Problem to solve: Retype each line of the listing below, from the first through the one holding "Show hidden system tray icons chevron", with no other lines.

Recorded information:

>>>>

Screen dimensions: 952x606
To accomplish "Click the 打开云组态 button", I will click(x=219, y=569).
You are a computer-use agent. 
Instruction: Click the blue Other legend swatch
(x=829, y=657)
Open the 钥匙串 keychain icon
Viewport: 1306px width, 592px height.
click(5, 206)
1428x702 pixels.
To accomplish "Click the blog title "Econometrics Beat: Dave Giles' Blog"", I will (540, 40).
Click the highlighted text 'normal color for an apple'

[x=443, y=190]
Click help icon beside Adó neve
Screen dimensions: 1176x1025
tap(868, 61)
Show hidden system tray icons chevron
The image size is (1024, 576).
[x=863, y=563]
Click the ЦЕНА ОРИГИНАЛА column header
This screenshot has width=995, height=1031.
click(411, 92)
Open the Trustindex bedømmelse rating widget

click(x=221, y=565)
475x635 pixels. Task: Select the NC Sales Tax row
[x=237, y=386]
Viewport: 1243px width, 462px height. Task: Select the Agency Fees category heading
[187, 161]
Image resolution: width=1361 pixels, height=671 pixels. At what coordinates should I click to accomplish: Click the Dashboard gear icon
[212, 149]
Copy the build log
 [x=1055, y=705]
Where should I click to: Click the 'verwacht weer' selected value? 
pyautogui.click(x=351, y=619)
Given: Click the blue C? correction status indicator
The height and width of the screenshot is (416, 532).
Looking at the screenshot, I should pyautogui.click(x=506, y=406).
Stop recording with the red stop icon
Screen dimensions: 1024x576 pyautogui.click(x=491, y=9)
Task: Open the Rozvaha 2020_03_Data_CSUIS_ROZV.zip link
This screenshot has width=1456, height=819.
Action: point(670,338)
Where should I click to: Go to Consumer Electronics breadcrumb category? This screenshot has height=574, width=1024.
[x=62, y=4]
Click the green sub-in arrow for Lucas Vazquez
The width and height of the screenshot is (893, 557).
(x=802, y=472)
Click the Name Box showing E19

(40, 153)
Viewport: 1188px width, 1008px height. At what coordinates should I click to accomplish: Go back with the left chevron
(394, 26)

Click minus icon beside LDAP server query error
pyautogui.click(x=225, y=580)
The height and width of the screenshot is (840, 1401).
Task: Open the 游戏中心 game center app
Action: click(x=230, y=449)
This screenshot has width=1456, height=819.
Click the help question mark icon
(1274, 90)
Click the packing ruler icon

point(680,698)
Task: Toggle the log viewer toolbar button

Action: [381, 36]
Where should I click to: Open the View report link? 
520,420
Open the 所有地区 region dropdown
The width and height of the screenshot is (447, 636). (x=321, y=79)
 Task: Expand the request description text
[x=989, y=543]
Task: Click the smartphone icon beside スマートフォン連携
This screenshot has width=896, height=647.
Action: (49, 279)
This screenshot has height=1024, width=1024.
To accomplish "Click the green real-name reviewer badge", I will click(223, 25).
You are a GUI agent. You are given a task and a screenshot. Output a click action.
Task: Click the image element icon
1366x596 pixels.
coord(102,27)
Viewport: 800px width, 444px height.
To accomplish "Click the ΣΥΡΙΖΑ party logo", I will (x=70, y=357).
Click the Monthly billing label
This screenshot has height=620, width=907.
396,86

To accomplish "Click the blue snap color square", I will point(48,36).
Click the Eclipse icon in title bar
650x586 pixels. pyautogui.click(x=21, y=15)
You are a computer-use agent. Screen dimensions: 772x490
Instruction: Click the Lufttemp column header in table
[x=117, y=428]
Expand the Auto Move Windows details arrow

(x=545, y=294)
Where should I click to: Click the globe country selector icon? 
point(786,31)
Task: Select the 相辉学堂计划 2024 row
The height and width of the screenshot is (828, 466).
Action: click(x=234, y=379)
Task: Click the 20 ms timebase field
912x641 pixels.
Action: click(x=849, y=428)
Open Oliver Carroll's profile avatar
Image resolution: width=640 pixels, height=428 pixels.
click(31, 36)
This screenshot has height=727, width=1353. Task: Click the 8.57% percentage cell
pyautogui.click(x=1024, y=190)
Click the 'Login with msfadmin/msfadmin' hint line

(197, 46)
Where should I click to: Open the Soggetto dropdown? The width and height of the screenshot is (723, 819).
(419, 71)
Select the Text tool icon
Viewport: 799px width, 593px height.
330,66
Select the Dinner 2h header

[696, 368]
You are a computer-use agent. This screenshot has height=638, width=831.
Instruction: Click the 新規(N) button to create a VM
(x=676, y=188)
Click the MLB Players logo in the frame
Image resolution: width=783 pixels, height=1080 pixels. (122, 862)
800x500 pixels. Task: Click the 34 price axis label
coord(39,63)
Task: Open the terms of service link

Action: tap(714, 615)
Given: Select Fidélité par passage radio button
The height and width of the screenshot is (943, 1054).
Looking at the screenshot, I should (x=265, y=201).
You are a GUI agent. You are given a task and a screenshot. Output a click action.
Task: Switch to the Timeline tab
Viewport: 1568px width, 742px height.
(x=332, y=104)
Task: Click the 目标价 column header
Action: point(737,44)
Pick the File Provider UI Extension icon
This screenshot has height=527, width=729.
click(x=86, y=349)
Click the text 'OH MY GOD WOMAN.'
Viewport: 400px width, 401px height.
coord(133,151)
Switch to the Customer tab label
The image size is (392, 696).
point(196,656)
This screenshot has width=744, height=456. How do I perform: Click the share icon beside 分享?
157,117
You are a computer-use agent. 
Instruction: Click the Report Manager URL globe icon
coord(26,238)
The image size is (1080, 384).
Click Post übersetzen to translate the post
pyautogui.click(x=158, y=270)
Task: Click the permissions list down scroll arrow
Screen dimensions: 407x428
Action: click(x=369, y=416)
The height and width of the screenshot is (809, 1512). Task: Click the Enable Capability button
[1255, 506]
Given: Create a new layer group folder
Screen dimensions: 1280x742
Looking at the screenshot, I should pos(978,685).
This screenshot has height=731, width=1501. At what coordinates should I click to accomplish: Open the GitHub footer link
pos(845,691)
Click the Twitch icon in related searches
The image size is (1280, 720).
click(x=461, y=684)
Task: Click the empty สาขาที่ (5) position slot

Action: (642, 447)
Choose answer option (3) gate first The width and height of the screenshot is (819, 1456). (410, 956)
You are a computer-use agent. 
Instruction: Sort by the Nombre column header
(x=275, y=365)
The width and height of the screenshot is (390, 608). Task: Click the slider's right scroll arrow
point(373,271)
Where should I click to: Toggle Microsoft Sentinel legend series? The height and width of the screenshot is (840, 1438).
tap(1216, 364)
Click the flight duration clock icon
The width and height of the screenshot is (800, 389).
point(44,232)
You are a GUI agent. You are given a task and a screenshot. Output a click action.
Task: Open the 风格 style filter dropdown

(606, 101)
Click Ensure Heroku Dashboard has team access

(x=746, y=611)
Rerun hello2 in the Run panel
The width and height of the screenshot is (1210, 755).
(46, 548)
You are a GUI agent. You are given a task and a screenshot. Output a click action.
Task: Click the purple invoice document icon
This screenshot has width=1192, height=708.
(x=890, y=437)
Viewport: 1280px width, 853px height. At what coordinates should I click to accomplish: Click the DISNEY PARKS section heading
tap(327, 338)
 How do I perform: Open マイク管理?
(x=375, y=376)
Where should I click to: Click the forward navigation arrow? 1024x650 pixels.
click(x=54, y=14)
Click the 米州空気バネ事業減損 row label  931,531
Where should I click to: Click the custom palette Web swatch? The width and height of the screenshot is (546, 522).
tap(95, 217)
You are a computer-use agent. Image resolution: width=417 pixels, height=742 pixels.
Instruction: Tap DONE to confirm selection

<<<<

Output below:
Screen dimensions: 952x606
To accomplish "Click the 打开云组态 button", I will click(x=219, y=569).
You are a computer-use agent. 
Instruction: Click the blue Other legend swatch
(x=829, y=657)
Open the 钥匙串 keychain icon
Viewport: 1306px width, 592px height.
click(5, 206)
1428x702 pixels.
To accomplish "Click the blog title "Econometrics Beat: Dave Giles' Blog"", I will (540, 40).
Click the highlighted text 'normal color for an apple'

[x=443, y=190]
Click help icon beside Adó neve
Screen dimensions: 1176x1025
tap(868, 61)
Show hidden system tray icons chevron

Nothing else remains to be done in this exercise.